- [INSTRUCTION]:
Rewrite the data starting at the line that contains "Where should I click to: Select" and ending at the line that contains "Action: (82, 24)", renaming "icon" to "button" throughout and leaving everything else as it is.

- [RECORDS SUPPLIED]:

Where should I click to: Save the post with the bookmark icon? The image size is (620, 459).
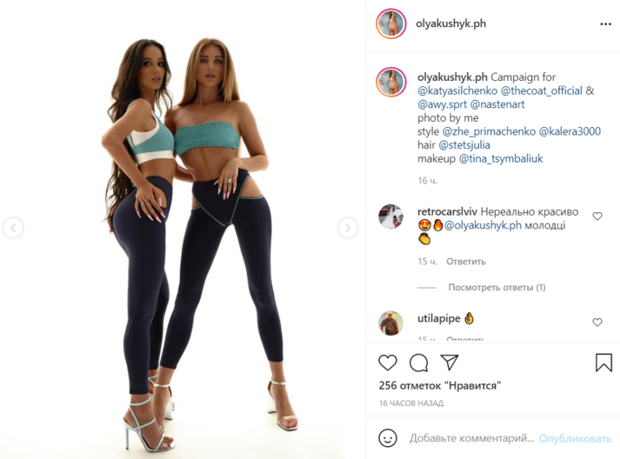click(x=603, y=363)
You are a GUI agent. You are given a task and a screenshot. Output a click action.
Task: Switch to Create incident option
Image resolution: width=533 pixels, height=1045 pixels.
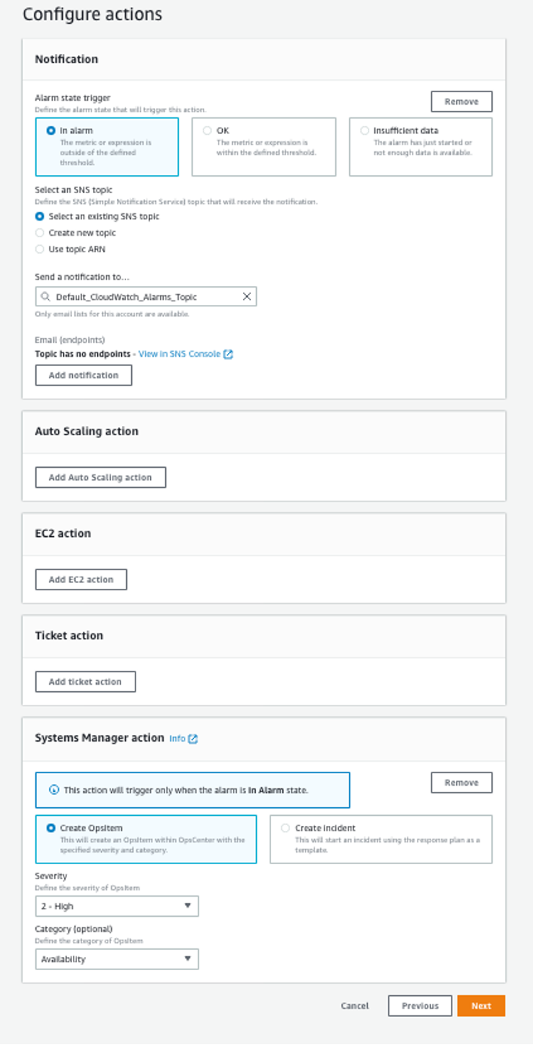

---

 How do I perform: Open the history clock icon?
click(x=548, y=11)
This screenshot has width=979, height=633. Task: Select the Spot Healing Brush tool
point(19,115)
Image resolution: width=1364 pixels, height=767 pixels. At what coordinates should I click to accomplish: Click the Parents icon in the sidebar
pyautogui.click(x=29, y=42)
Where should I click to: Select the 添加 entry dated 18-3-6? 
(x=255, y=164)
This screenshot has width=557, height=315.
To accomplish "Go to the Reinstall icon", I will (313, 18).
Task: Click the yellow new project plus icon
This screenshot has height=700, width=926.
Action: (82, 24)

--

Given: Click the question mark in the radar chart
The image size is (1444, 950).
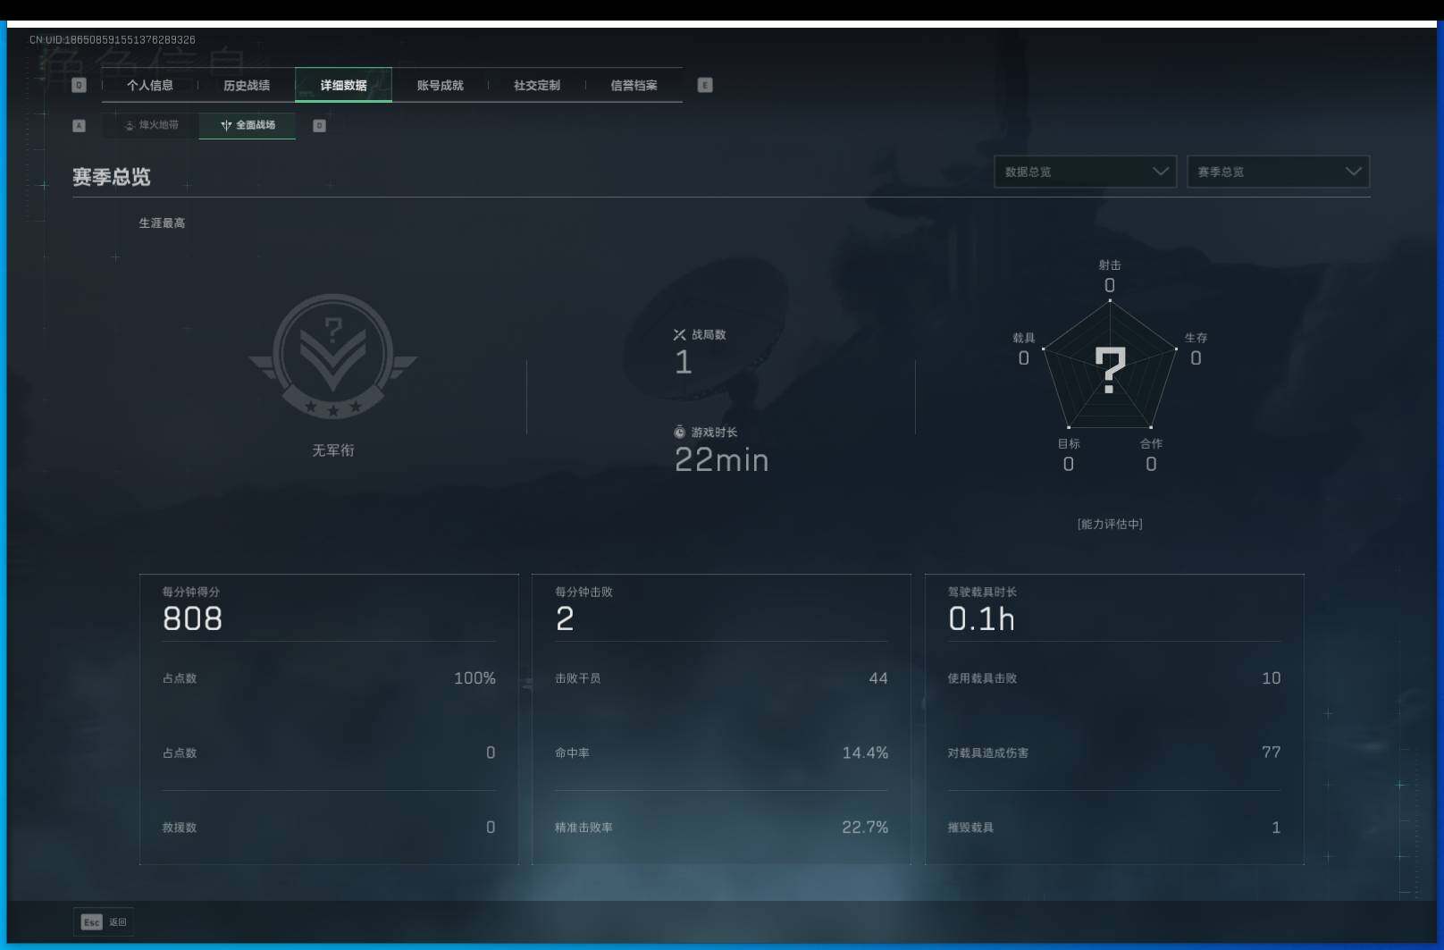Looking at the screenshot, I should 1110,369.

- [COMPLETED EXERCISE]:
Where should I click to: Select the 添加 entry dated 18-3-6? 
(x=255, y=164)
This screenshot has width=557, height=315.
To accomplish "Go to the Reinstall button", I will (313, 18).
Task: Click the yellow new project plus button
This screenshot has height=700, width=926.
Action: (82, 24)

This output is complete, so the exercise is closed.